§ **Exercise**: Format the material from the line with "You are a computer-use agent. Screen" up to and including the line with "tap(128, 423)" as a JSON list of strings, one string per line, skipping blank lines and leaving out the pictures.

§ **Records provided**:
------------------------------------------------
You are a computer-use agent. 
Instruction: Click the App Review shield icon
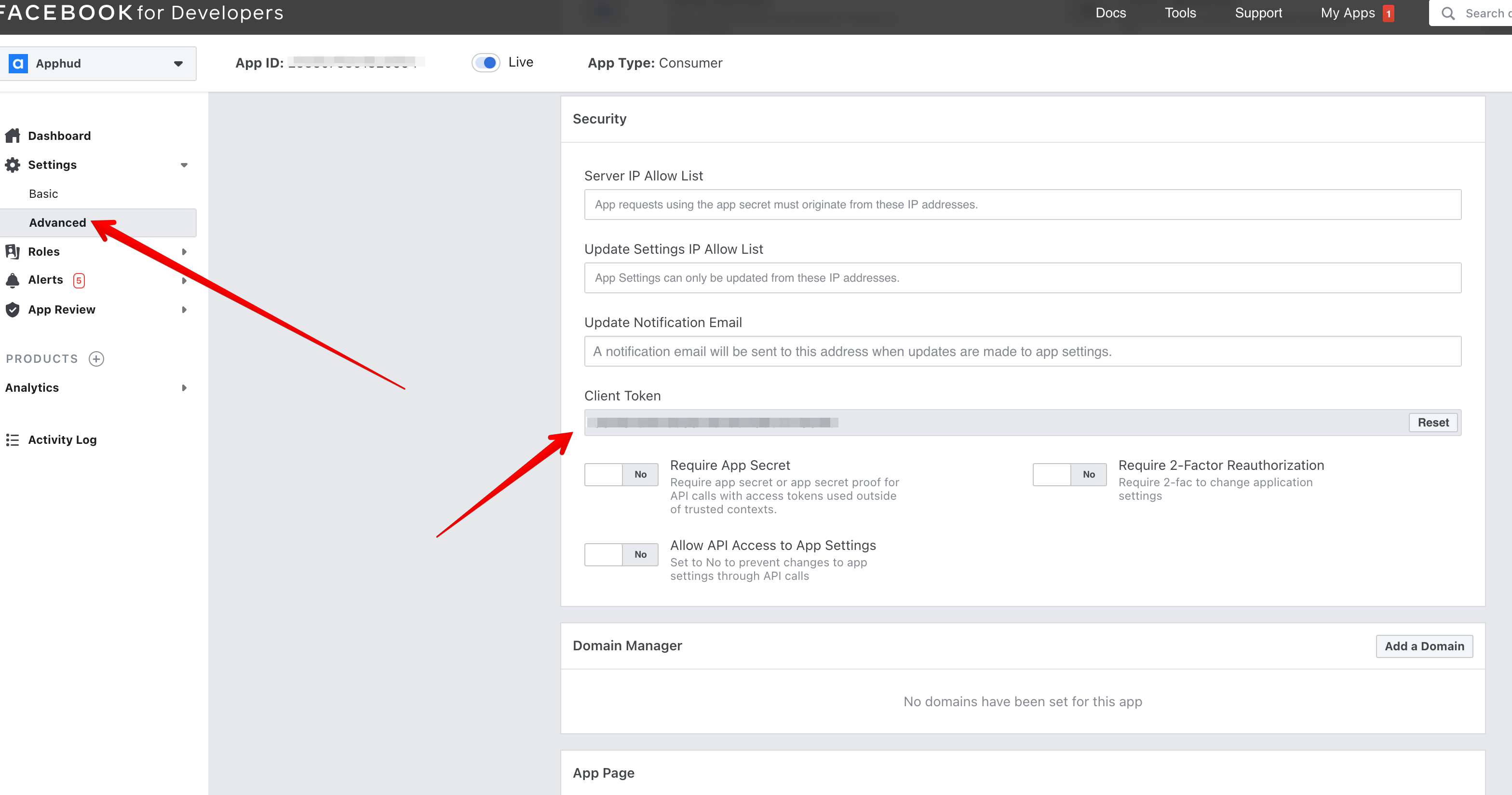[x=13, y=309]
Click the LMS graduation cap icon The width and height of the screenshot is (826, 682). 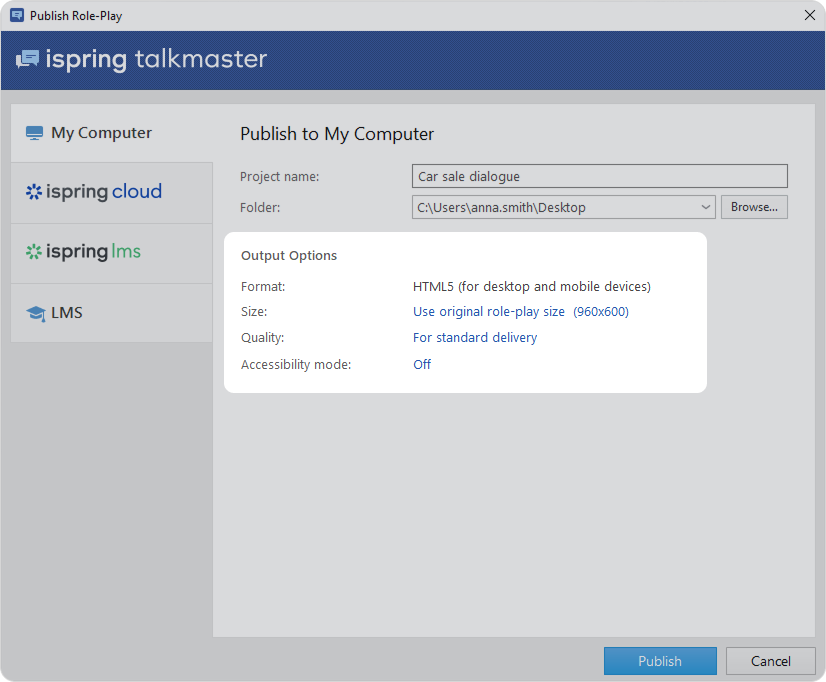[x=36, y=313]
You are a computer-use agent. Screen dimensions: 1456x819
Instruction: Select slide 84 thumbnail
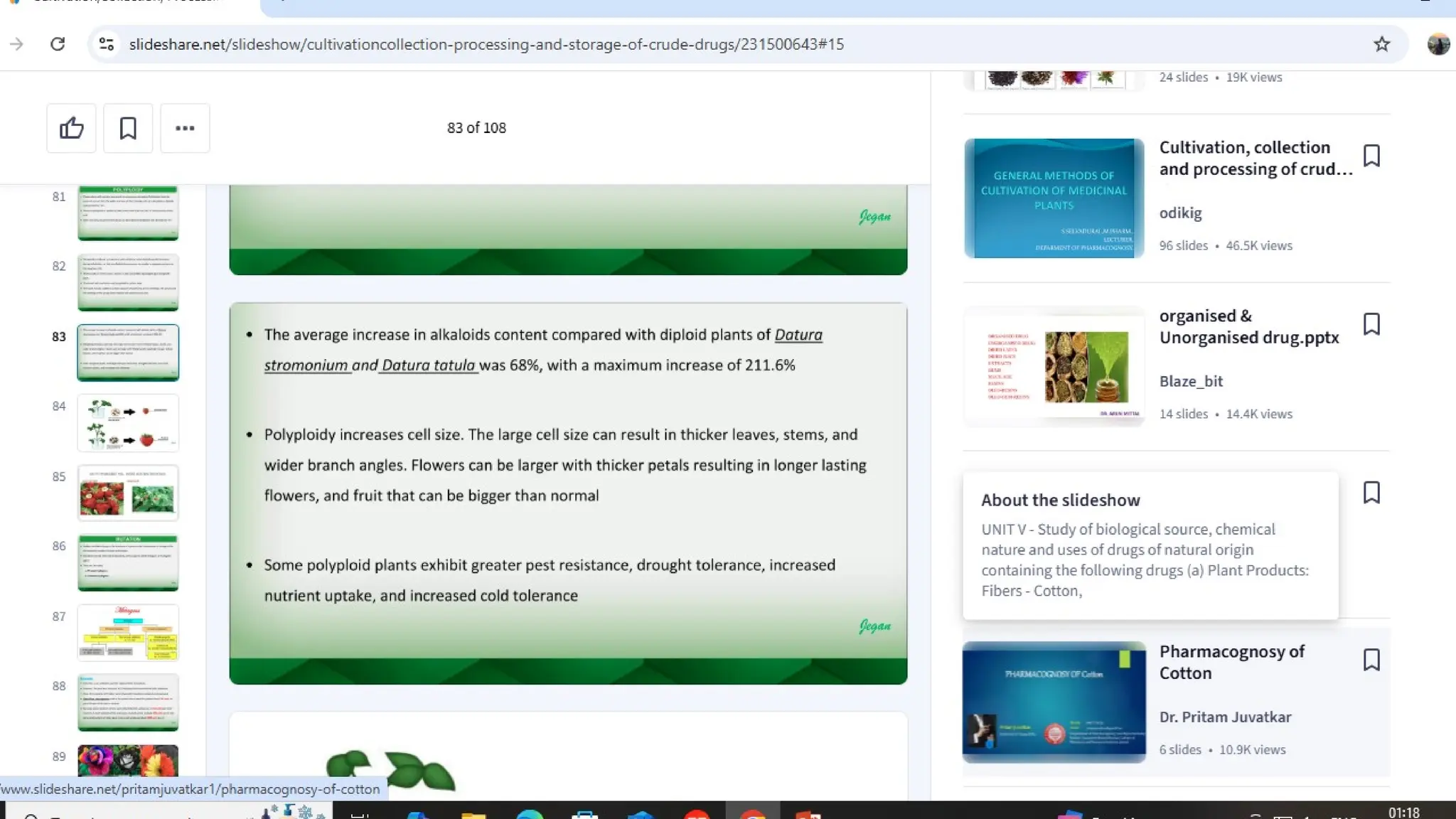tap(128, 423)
------------------------------------------------
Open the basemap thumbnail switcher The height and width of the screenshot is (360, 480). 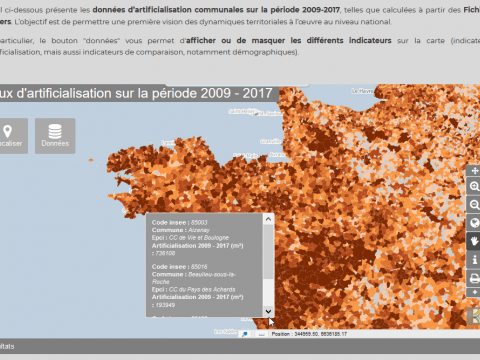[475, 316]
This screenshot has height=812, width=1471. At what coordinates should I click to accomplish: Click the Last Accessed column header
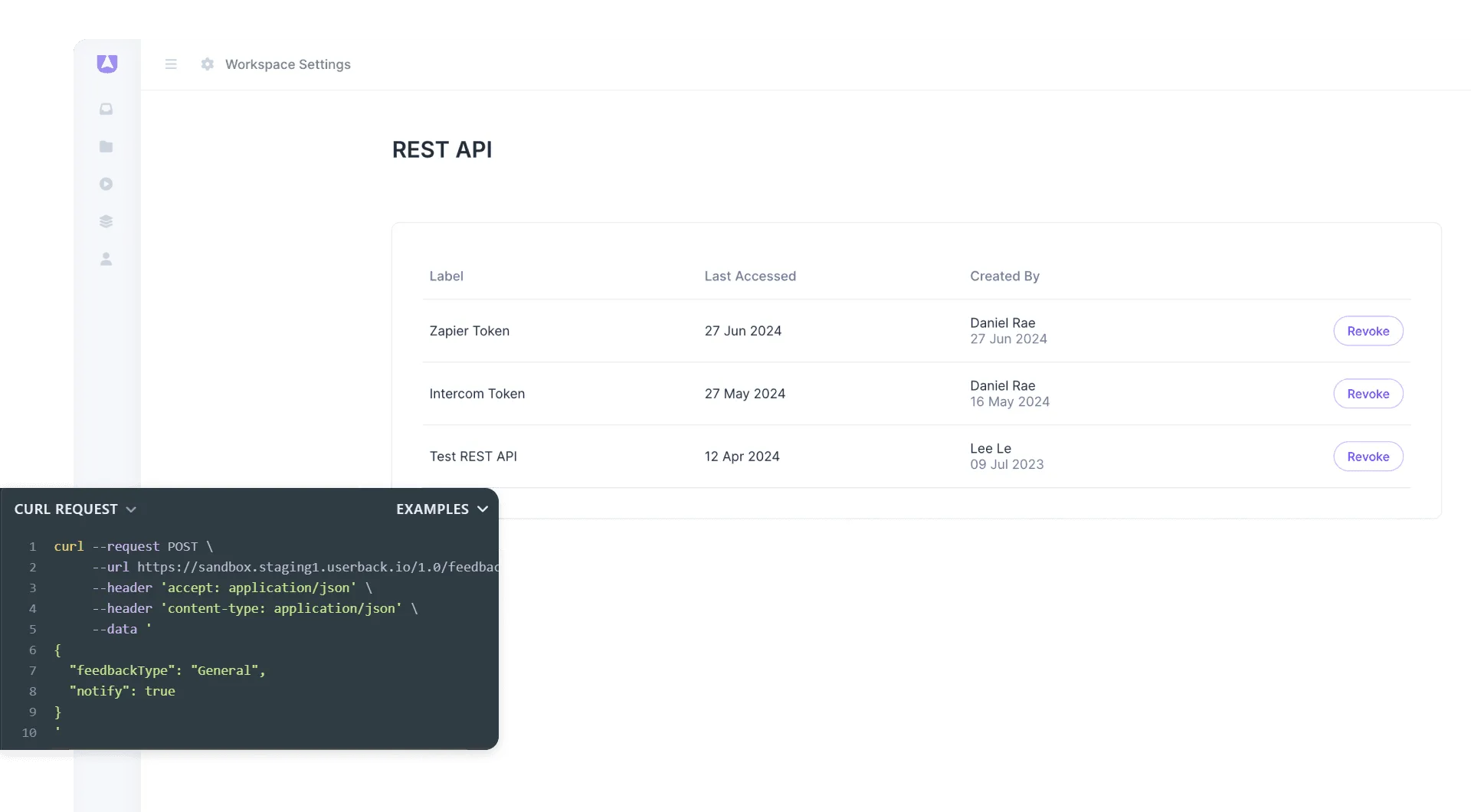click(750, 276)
------------------------------------------------
§ **Answer below**:
[
  "You are a computer-use agent. Screen dimensions: 1456x819",
  "Instruction: Select slide 84 thumbnail",
  "tap(128, 423)"
]